San Nicola, invece, porta i doni in groppa a un cavallo il 6 dicembre, quando morì il vescovo greco di Myra nel lontano 343. Molto venerato da Bari al Nord Europa, è riconosciuto anche dalla Chiesa ortodossa come il protettore dei bambini. La leggenda racconta che per sfamare i bambini poveri, con una barca gli portò grano, frutta e ortaggi. Da allora, ogni anno lascia i doni. Con il protestantesimo, si smise di venerare i santi cattolici spostando questa tradizione alla notte del 24 dicembre e sostituendo il santo con Gesù Bambino.
E ora arriva il bello: Babbo Natale. Racchiude in sé San Nicola, o meglio l’olandese Sinterklaas, da cui Santa Claus, e lo Spirito del Natale descritto da Charles Dickens nel “Canto di Natale” con barba bianca e mantello verde. Nella poesia “A visit from St. Nicholas” dell’americano Clement Clarke Moore prende le sembianze del grassottello rubicondo, vestito di pelliccia. In testa ha un berretto, come gli gnomi, e in spalla ha un sacco carico di regali da distribuire nella notte della Vigilia. Viene dal Polo Nord su una slitta con il carro, come gli déi dell’Olimpo, trainata dalle renne. Solo alla fine del 1800, Thomas Nast lo ridisegnò su una rivista americana con l’abito rosso e la pubblicità della Coca Cola negli anni 30 ha chiuso il cerchio, trasformandolo in un’icona pop universale. Il bello è che in molti mercatini lo incontriamo ancora vestito in verde!
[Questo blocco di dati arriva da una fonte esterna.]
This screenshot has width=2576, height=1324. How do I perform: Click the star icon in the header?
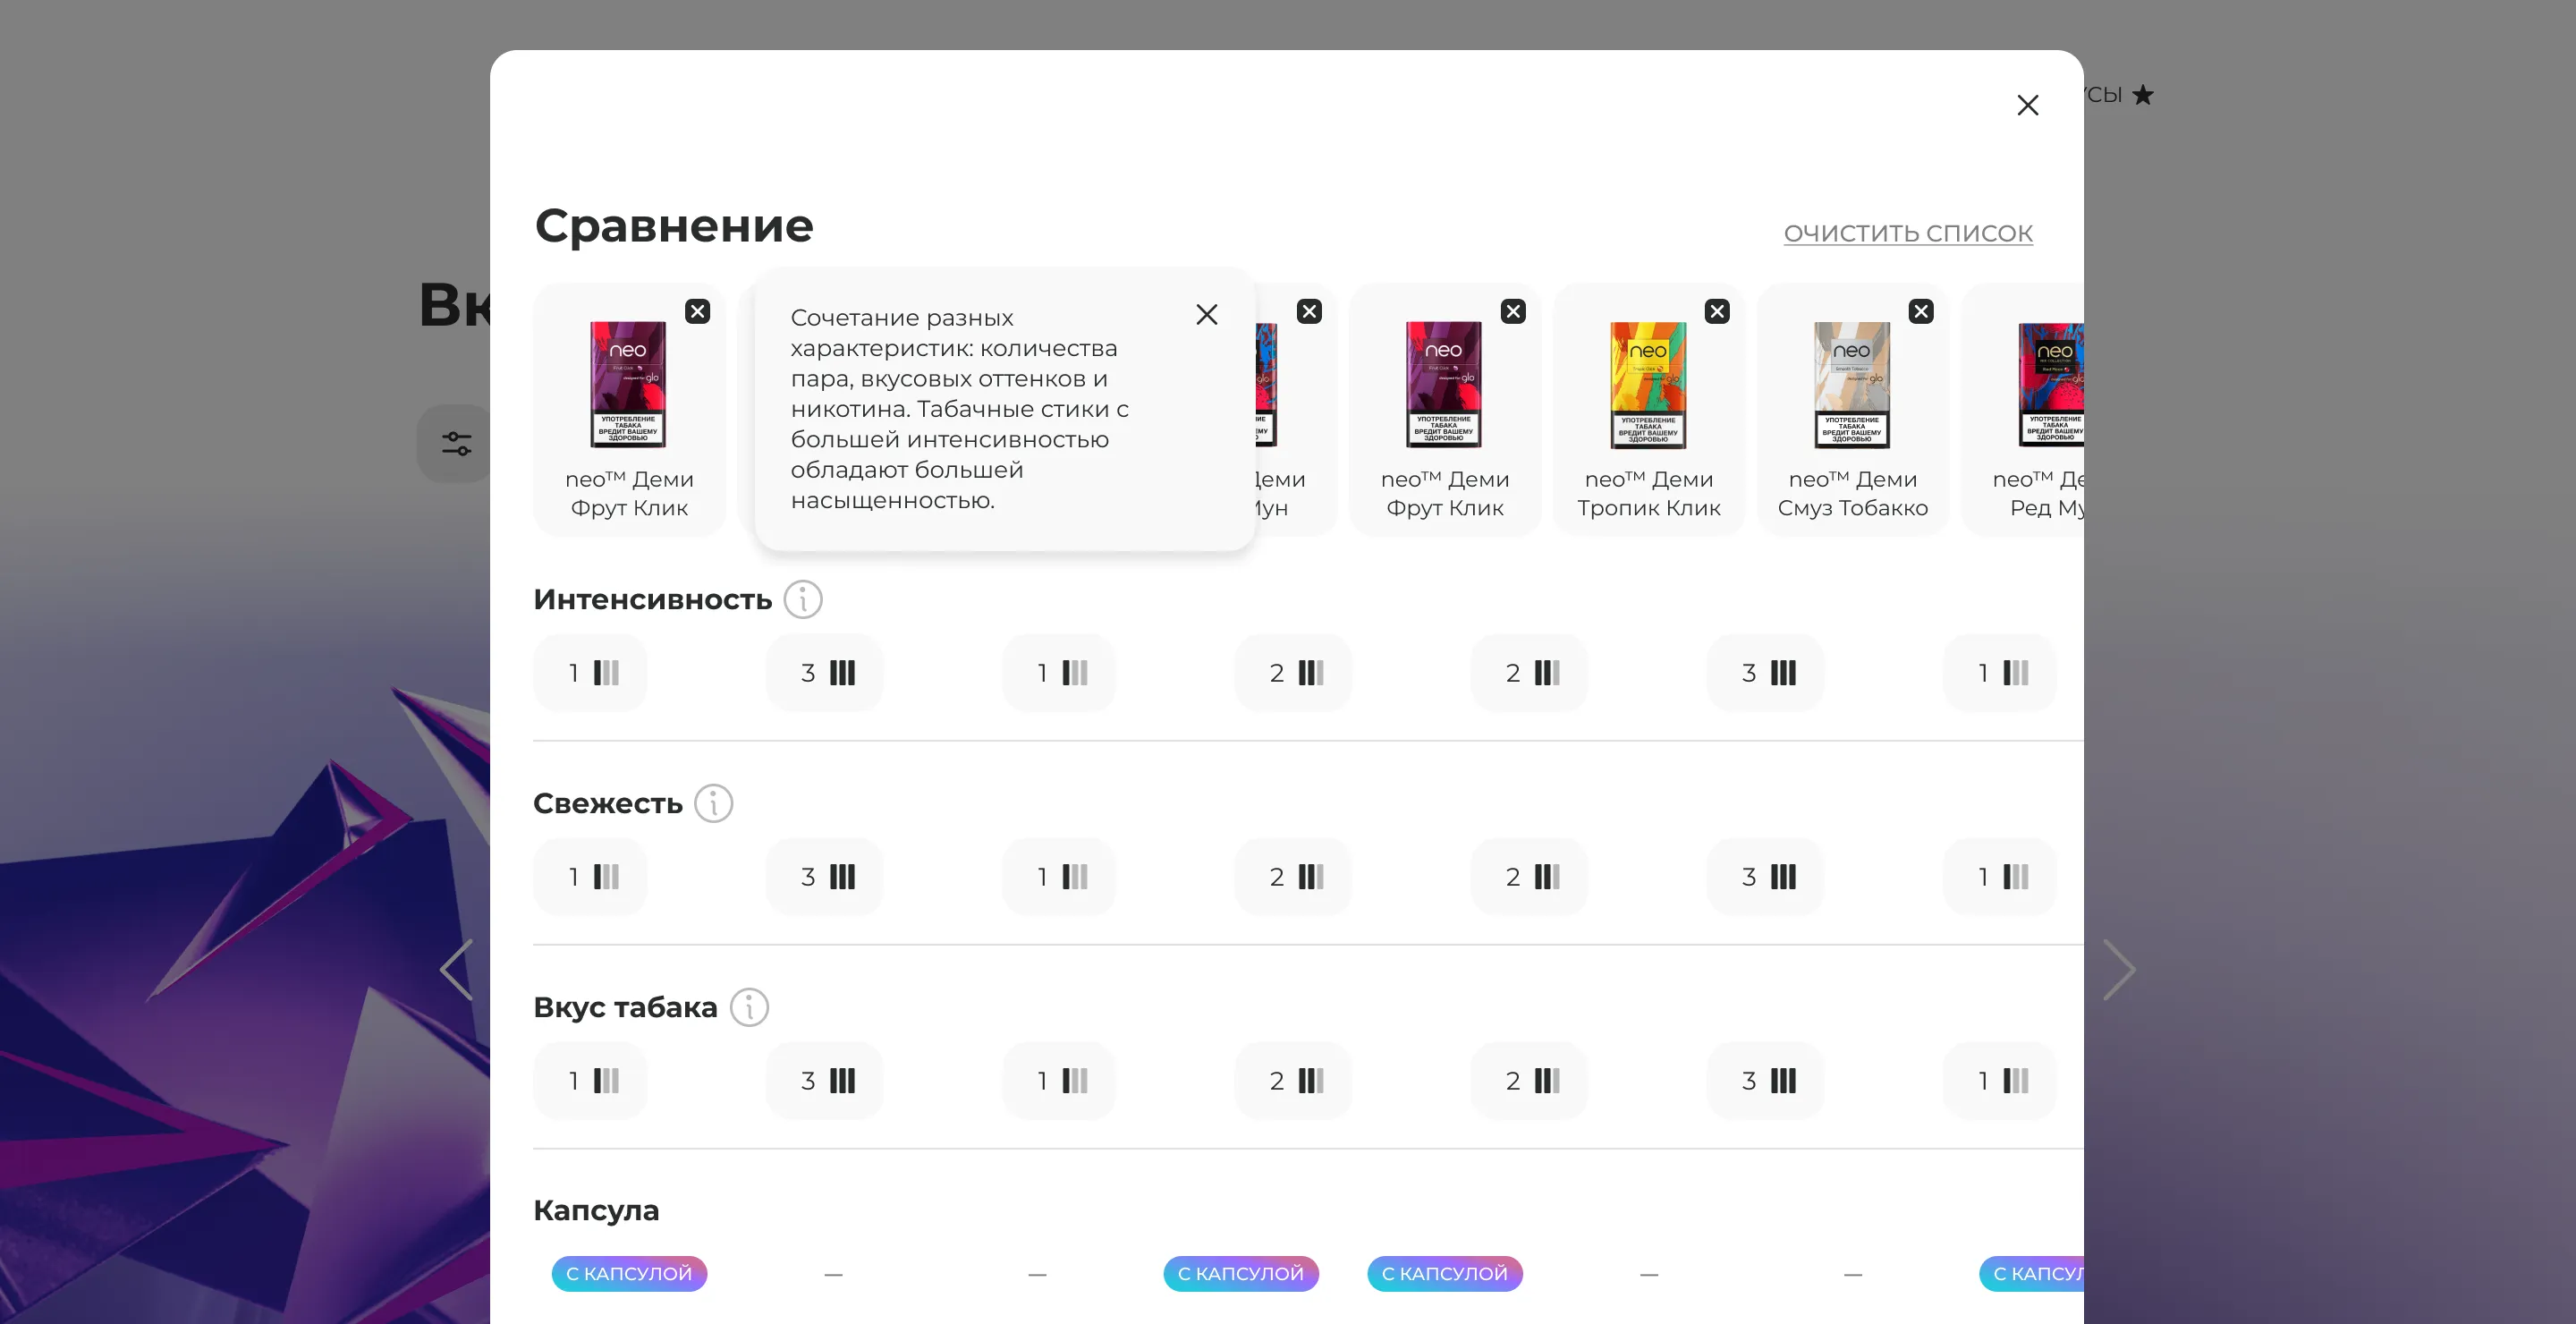[x=2142, y=96]
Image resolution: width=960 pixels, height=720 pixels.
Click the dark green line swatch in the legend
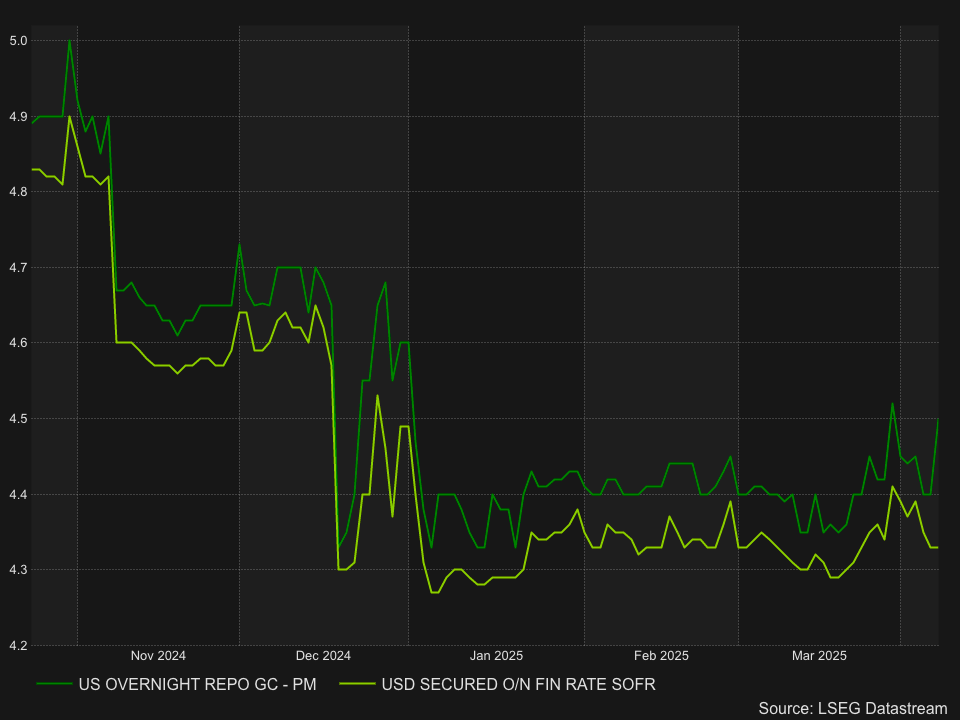click(x=54, y=685)
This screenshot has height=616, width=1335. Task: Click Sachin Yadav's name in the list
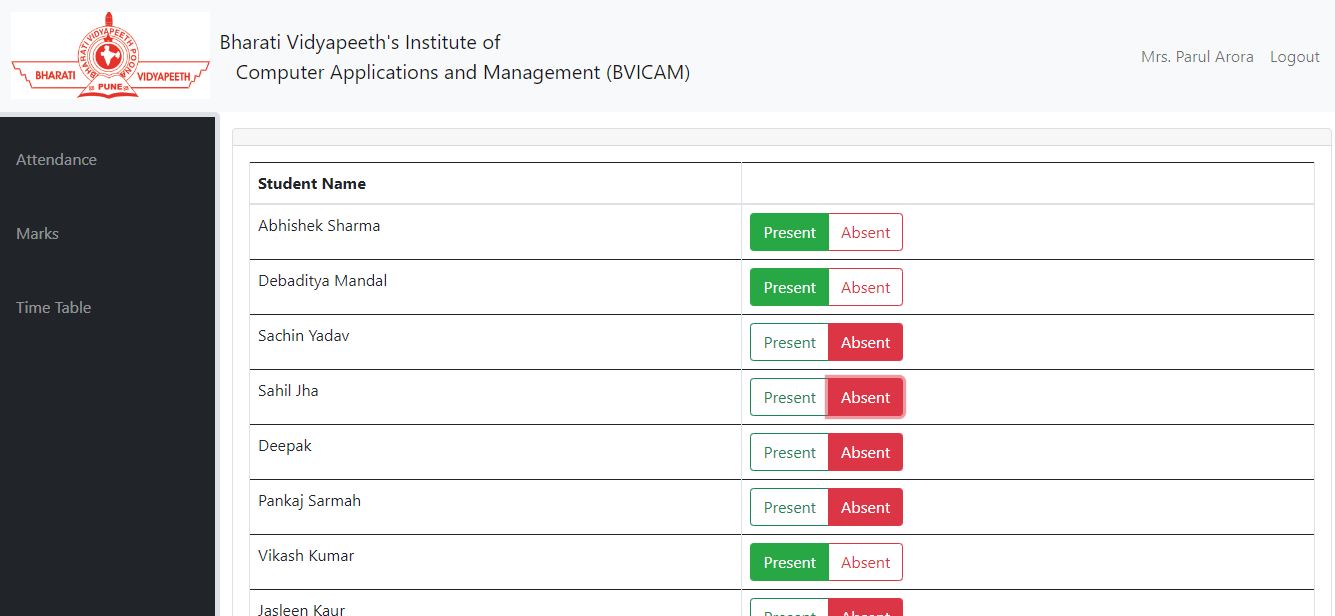click(x=303, y=336)
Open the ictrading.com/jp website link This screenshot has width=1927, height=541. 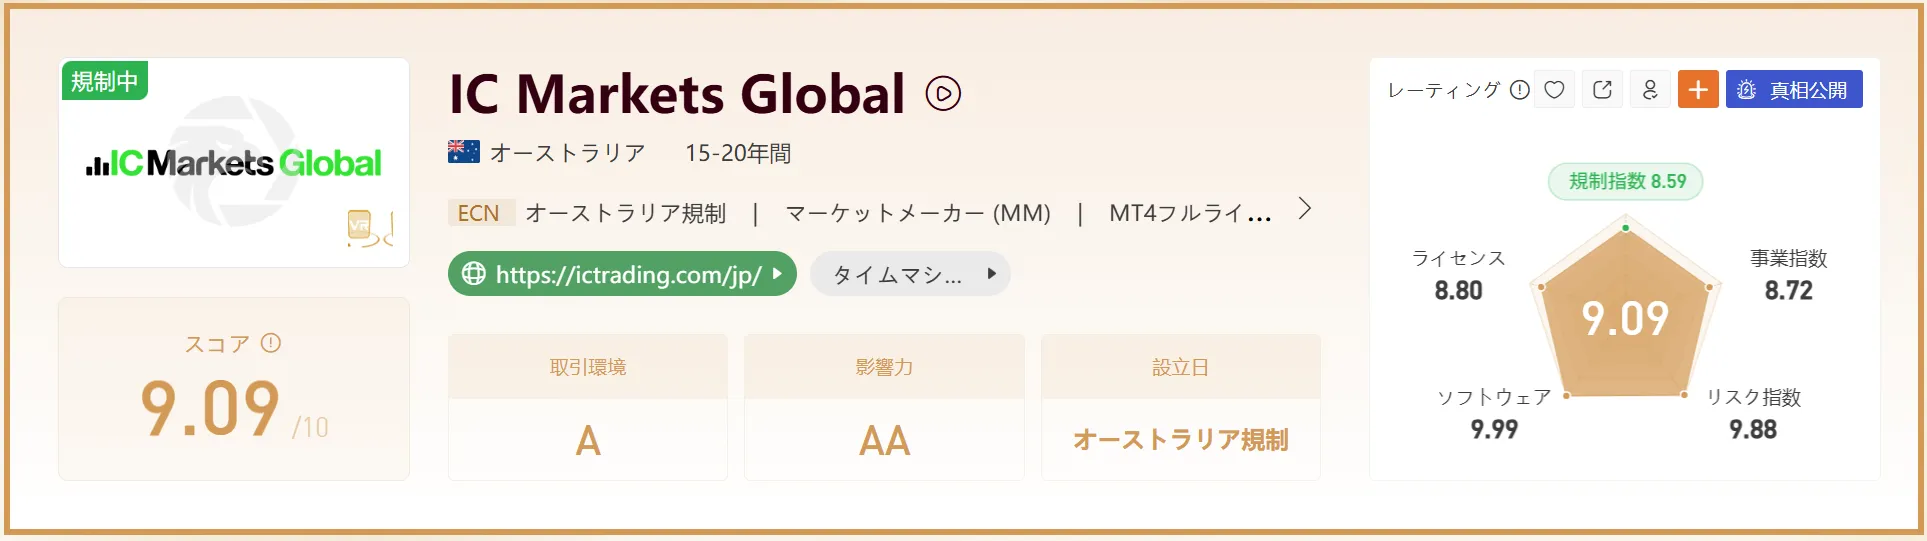(622, 274)
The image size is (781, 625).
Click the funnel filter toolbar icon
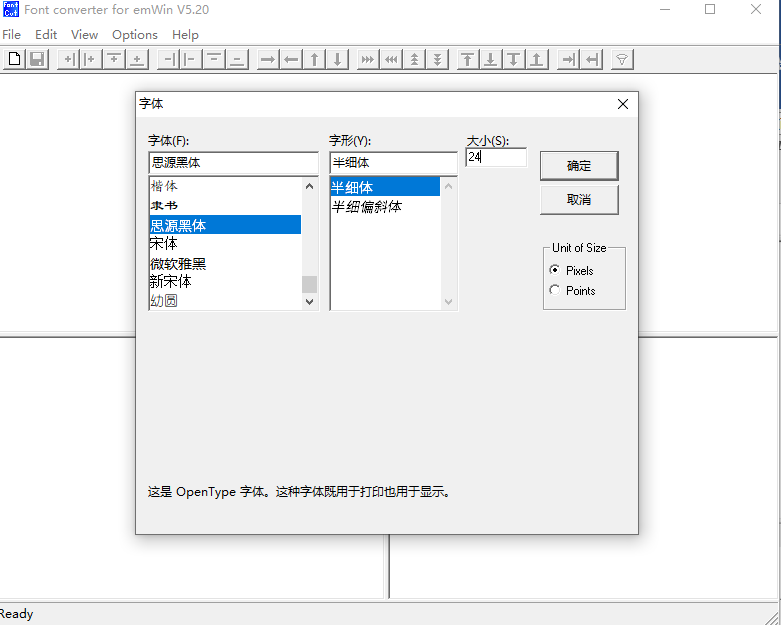pos(621,60)
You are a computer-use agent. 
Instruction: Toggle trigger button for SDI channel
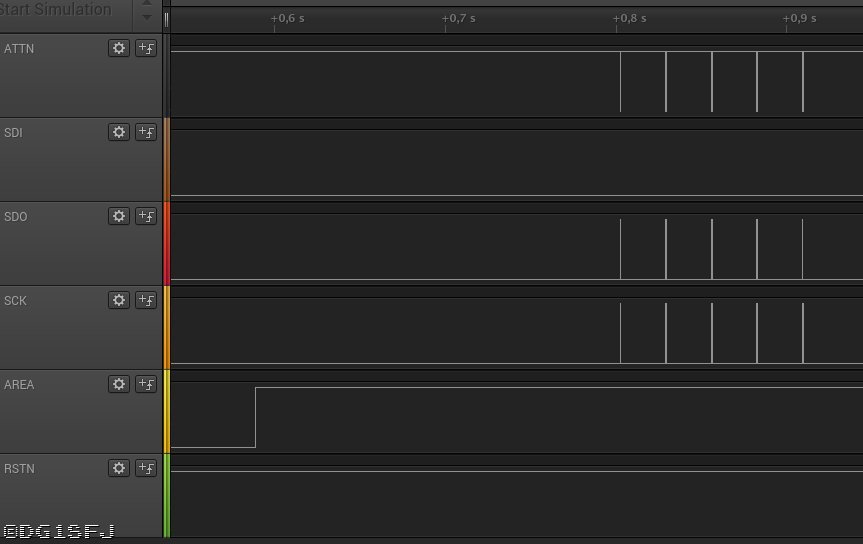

C’è persino chi si scambia strenne il 1° gennaio. L’usanza è pagana e nasce con Romolo. Il primo re di Roma aveva fatto cingere con le mura la città e, come buon auspicio, gli regalarono un enorme fascio di rami verdi del bosco dedicato a Strenia. La dea sabina della prosperità aveva infatti un bosco sacro a Roma, sulla Via Sacra. Romolo decise che si ripetesse questo rito ogni anno a venire. La tradizione di diffuse nel popolo che la spostò al 1° gennaio, aggiungendo fichi e mele. Nei secoli, la strenia divenne strenna e la data fu anticipata alla nascita di Gesù.
“Un Natale senza strenne non è un vero Natale”
Non c’è dubbio, lo scrisse Louisa May Alcott in “Piccole donne”, ma è ancor più vero che senza tradizioni non sarebbe arrivato ai giorni nostri!